The picture below is an example of a dividing border built in an overfitted tree.


The most common ways to deal with overfitting in decision trees are as follows:

  • artificial limitation of the depth or a minimum number of samples in the leaves: the construction of a tree just stops at some point;
  • pruning the tree.

Class DecisionTreeClassifier in Scikit-learn

The main parameters of the sklearn.tree.DecisionTreeClassifier class are:

  • max_depth – the maximum depth of the tree;
  • max_features - the maximum number of features with which to search for the best partition (this is necessary with a large number of features because it would be "expensive" to search for partitions for all features);
  • min_samples_leaf – the minimum number of samples in a leaf. This parameter prevents creating trees where any leaf would have only a few members.

The parameters of the tree need to be set depending on input data, and it is usually done by means of cross-validation, more on this below.

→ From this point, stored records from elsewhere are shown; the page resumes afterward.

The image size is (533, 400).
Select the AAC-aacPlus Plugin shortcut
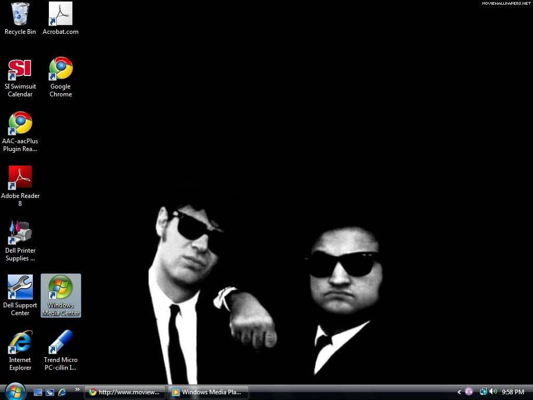pos(20,124)
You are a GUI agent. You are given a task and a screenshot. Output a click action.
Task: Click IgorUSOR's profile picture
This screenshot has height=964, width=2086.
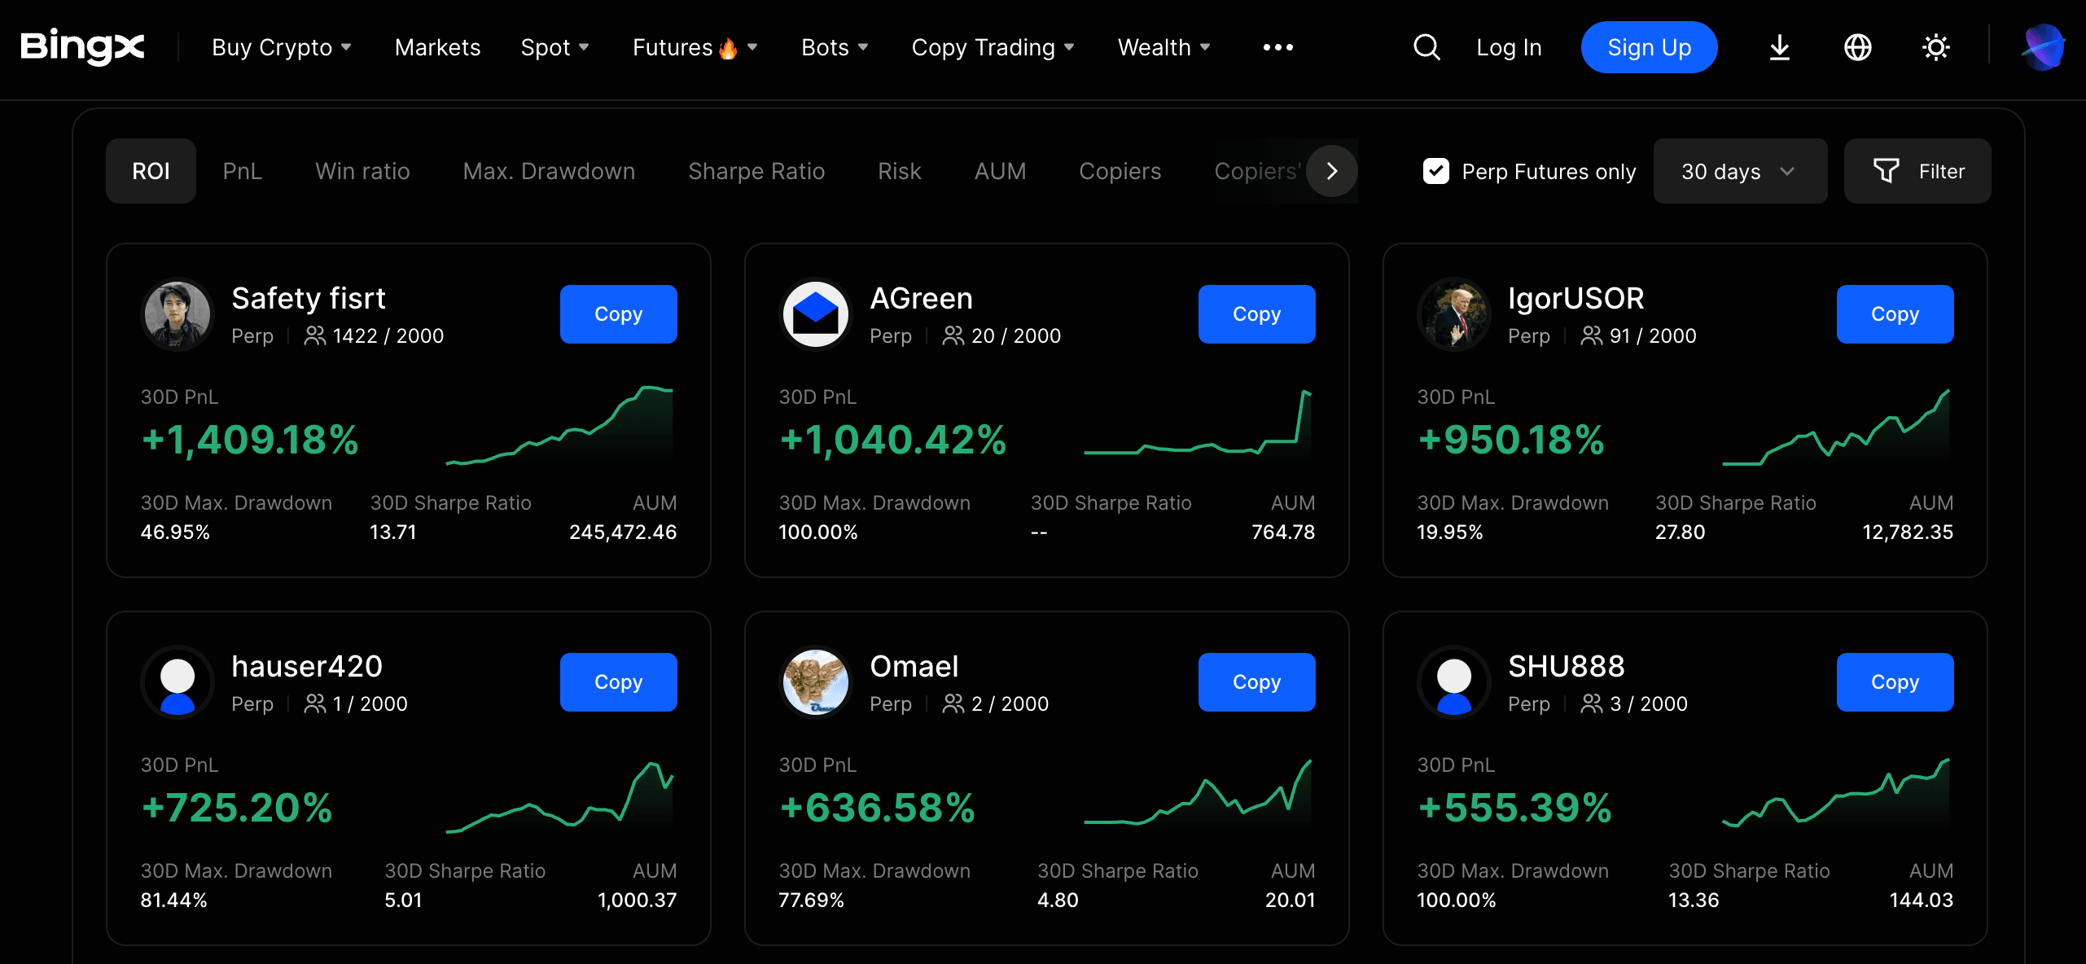[1453, 314]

Decision Tree in a Regression Problem

When predicting a numeric variable, the idea of a tree construction remains the same, but the quality criteria changes:

  • Variance:
\Large D = \frac{1}{\ell} \sum\limits_{i =1}^{\ell} (y_i - \frac{1}{\ell} \sum\limits_{j=1}^{\ell} y_j)^2,

where \ell is the number of samples in a leaf, y_i is the value of the target variable. Simply put, by minimizing the variance, we look for features that divide the training set in such a way that the values of the target feature in each leaf are roughly equal.


Example

Let's generate some data distributed by the function f(x) = e^{-x ^ 2} + 1.5 * e^{-(x - 2) ^ 2} with some noise. Then we will train a tree with this data and predictions that the tree makes.

n_train = 150
n_test = 1000
noise = 0.1


def f(x):
    x = x.ravel()
    return np.exp(-(x ** 2)) + 1.5 * np.exp(-((x - 2) ** 2))


def generate(n_samples, noise):
    X = np.random.rand(n_samples) * 10 - 5
    X = np.sort(X).ravel()
    y = (
        np.exp(-(X ** 2))
        + 1.5 * np.exp(-((X - 2) ** 2))
        + np.random.normal(0.0, noise, n_samples)
    )
    X = X.reshape((n_samples, 1))
    return X, y


X_train, y_train = generate(n_samples=n_train, noise=noise)
X_test, y_test = generate(n_samples=n_test, noise=noise)

from sklearn.tree import DecisionTreeRegressor

reg_tree = DecisionTreeRegressor(max_depth=5, random_state=17)

reg_tree.fit(X_train, y_train)
reg_tree_pred = reg_tree.predict(X_test)

plt.figure(figsize=(10, 6))
plt.plot(X_test, f(X_test), "b")
plt.scatter(X_train, y_train, c="b", s=20)
plt.plot(X_test, reg_tree_pred, "g", lw=2)
plt.xlim([-5, 5])
plt.title(
    "Decision tree regressor, MSE = %.2f"
    % (np.sum((y_test - reg_tree_pred) ** 2) / n_test)
)
plt.show()

We see that the decision tree approximates the data with a piecewise constant function.